[Collected data]

--

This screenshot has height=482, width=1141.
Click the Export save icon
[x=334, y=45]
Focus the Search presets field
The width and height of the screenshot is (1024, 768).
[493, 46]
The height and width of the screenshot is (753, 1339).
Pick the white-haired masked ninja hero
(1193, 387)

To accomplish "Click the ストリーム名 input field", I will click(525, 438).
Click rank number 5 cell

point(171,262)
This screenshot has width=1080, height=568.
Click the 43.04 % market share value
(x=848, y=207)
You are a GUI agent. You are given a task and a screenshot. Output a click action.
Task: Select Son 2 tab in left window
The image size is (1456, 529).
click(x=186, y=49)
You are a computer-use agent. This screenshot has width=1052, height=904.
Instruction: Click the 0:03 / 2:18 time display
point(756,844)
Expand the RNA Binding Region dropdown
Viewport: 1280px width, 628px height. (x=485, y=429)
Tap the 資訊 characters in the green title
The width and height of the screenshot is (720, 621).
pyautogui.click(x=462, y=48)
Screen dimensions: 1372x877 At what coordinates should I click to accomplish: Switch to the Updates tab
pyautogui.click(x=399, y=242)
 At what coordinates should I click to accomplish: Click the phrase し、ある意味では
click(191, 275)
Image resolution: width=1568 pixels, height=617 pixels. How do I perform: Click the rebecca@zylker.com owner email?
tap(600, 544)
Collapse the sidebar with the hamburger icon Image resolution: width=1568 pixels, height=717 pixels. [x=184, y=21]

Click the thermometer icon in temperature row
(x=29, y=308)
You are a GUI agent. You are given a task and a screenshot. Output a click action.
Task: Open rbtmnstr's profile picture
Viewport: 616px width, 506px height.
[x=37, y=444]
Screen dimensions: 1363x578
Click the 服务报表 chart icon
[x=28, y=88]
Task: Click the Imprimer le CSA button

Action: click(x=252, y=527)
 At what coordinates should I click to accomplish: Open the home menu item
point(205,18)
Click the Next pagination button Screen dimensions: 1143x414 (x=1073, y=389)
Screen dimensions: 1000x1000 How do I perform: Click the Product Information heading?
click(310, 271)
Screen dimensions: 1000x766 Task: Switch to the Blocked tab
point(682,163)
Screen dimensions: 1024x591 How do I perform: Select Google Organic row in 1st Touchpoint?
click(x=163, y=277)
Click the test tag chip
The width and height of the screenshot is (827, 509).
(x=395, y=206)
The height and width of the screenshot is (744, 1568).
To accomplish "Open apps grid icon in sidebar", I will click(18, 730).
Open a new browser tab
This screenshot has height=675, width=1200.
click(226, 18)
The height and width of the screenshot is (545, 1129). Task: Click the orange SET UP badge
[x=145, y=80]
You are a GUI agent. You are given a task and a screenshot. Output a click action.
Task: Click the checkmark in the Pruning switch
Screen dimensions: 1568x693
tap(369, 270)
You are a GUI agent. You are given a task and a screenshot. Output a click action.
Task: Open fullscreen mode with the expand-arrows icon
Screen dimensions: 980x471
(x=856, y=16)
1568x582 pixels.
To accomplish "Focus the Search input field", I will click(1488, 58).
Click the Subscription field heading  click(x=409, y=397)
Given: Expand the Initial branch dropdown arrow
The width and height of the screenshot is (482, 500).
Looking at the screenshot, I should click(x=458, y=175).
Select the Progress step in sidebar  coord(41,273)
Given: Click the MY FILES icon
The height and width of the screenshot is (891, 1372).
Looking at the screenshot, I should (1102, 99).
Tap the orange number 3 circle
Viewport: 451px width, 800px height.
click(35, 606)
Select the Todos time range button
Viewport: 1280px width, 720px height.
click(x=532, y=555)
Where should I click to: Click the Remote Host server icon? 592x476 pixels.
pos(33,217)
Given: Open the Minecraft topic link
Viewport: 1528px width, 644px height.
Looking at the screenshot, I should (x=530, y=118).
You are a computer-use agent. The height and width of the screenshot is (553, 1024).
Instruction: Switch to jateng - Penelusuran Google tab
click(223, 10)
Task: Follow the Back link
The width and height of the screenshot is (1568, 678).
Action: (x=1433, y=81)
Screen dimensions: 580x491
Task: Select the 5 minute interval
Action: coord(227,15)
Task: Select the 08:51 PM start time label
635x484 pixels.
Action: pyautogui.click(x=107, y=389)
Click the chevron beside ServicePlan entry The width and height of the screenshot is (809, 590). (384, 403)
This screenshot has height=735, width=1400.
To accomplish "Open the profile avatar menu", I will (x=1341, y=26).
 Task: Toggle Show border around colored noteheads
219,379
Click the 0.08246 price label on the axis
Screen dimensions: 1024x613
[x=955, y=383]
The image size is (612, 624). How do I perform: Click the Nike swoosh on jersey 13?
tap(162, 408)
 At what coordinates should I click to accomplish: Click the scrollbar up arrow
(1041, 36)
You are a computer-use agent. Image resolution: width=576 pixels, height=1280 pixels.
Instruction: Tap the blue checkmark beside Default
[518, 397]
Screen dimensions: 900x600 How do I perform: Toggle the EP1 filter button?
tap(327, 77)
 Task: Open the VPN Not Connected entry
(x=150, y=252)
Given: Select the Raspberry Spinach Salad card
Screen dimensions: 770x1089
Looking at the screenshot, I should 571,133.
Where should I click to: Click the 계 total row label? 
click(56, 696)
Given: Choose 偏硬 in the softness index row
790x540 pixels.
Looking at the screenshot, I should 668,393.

--

• WHAT TO PRODUCE:
All of the entries above should be written out verbatim.

• PROBLEM SOLUTION:
This screenshot has height=482, width=1141.
Click the Export save icon
[x=334, y=45]
Focus the Search presets field
The width and height of the screenshot is (1024, 768).
[493, 46]
The height and width of the screenshot is (753, 1339).
Pick the white-haired masked ninja hero
(1193, 387)

To accomplish "Click the ストリーム名 input field", I will click(525, 438).
Click rank number 5 cell

point(171,262)
This screenshot has width=1080, height=568.
Click the 43.04 % market share value
(x=848, y=207)
You are a GUI agent. You are given a task and a screenshot. Output a click action.
Task: Select Son 2 tab in left window
The image size is (1456, 529).
click(x=186, y=49)
You are a computer-use agent. This screenshot has width=1052, height=904.
Instruction: Click the 0:03 / 2:18 time display
point(756,844)
Expand the RNA Binding Region dropdown
Viewport: 1280px width, 628px height. (x=485, y=429)
Tap the 資訊 characters in the green title
The width and height of the screenshot is (720, 621).
pyautogui.click(x=462, y=48)
Screen dimensions: 1372x877 At what coordinates should I click to accomplish: Switch to the Updates tab
pyautogui.click(x=399, y=242)
 At what coordinates should I click to accomplish: Click the phrase し、ある意味では
click(191, 275)
Image resolution: width=1568 pixels, height=617 pixels. How do I perform: Click the rebecca@zylker.com owner email?
tap(600, 544)
Collapse the sidebar with the hamburger icon Image resolution: width=1568 pixels, height=717 pixels. [x=184, y=21]

Click the thermometer icon in temperature row
(x=29, y=308)
You are a GUI agent. You are given a task and a screenshot. Output a click action.
Task: Open rbtmnstr's profile picture
Viewport: 616px width, 506px height.
[x=37, y=444]
Screen dimensions: 1363x578
Click the 服务报表 chart icon
[x=28, y=88]
Task: Click the Imprimer le CSA button

Action: click(x=252, y=527)
 At what coordinates should I click to accomplish: Open the home menu item
point(205,18)
Click the Next pagination button Screen dimensions: 1143x414 (x=1073, y=389)
Screen dimensions: 1000x1000 How do I perform: Click the Product Information heading?
click(310, 271)
Screen dimensions: 1000x766 Task: Switch to the Blocked tab
point(682,163)
Screen dimensions: 1024x591 How do I perform: Select Google Organic row in 1st Touchpoint?
click(x=163, y=277)
Click the test tag chip
The width and height of the screenshot is (827, 509).
(x=395, y=206)
The height and width of the screenshot is (744, 1568).
To accomplish "Open apps grid icon in sidebar", I will click(18, 730).
Open a new browser tab
This screenshot has height=675, width=1200.
click(226, 18)
The height and width of the screenshot is (545, 1129). Task: Click the orange SET UP badge
[x=145, y=80]
You are a GUI agent. You are given a task and a screenshot. Output a click action.
Task: Click the checkmark in the Pruning switch
Screen dimensions: 1568x693
tap(369, 270)
You are a GUI agent. You are given a task and a screenshot. Output a click action.
Task: Open fullscreen mode with the expand-arrows icon
Screen dimensions: 980x471
(x=856, y=16)
1568x582 pixels.
To accomplish "Focus the Search input field", I will click(1488, 58).
Click the Subscription field heading  click(x=409, y=397)
Given: Expand the Initial branch dropdown arrow
The width and height of the screenshot is (482, 500).
Looking at the screenshot, I should click(x=458, y=175).
Select the Progress step in sidebar  coord(41,273)
Given: Click the MY FILES icon
The height and width of the screenshot is (891, 1372).
Looking at the screenshot, I should (1102, 99).
Tap the orange number 3 circle
Viewport: 451px width, 800px height.
click(35, 606)
Select the Todos time range button
Viewport: 1280px width, 720px height.
click(x=532, y=555)
Where should I click to: Click the Remote Host server icon? 592x476 pixels.
pos(33,217)
Given: Open the Minecraft topic link
Viewport: 1528px width, 644px height.
Looking at the screenshot, I should (x=530, y=118).
You are a computer-use agent. The height and width of the screenshot is (553, 1024).
Instruction: Switch to jateng - Penelusuran Google tab
click(223, 10)
Task: Follow the Back link
The width and height of the screenshot is (1568, 678).
Action: (x=1433, y=81)
Screen dimensions: 580x491
Task: Select the 5 minute interval
Action: coord(227,15)
Task: Select the 08:51 PM start time label
635x484 pixels.
Action: pyautogui.click(x=107, y=389)
Click the chevron beside ServicePlan entry The width and height of the screenshot is (809, 590). (384, 403)
This screenshot has height=735, width=1400.
To accomplish "Open the profile avatar menu", I will (x=1341, y=26).
 Task: Toggle Show border around colored noteheads
219,379
Click the 0.08246 price label on the axis
Screen dimensions: 1024x613
[x=955, y=383]
The image size is (612, 624). How do I perform: Click the Nike swoosh on jersey 13?
tap(162, 408)
 At what coordinates should I click to accomplish: Click the scrollbar up arrow
(1041, 36)
You are a computer-use agent. Image resolution: width=576 pixels, height=1280 pixels.
Instruction: Tap the blue checkmark beside Default
[518, 397]
Screen dimensions: 900x600 How do I perform: Toggle the EP1 filter button?
tap(327, 77)
 Task: Open the VPN Not Connected entry
(x=150, y=252)
Given: Select the Raspberry Spinach Salad card
Screen dimensions: 770x1089
Looking at the screenshot, I should 571,133.
Where should I click to: Click the 계 total row label? 
click(56, 696)
Given: Choose 偏硬 in the softness index row
790x540 pixels.
Looking at the screenshot, I should 668,393.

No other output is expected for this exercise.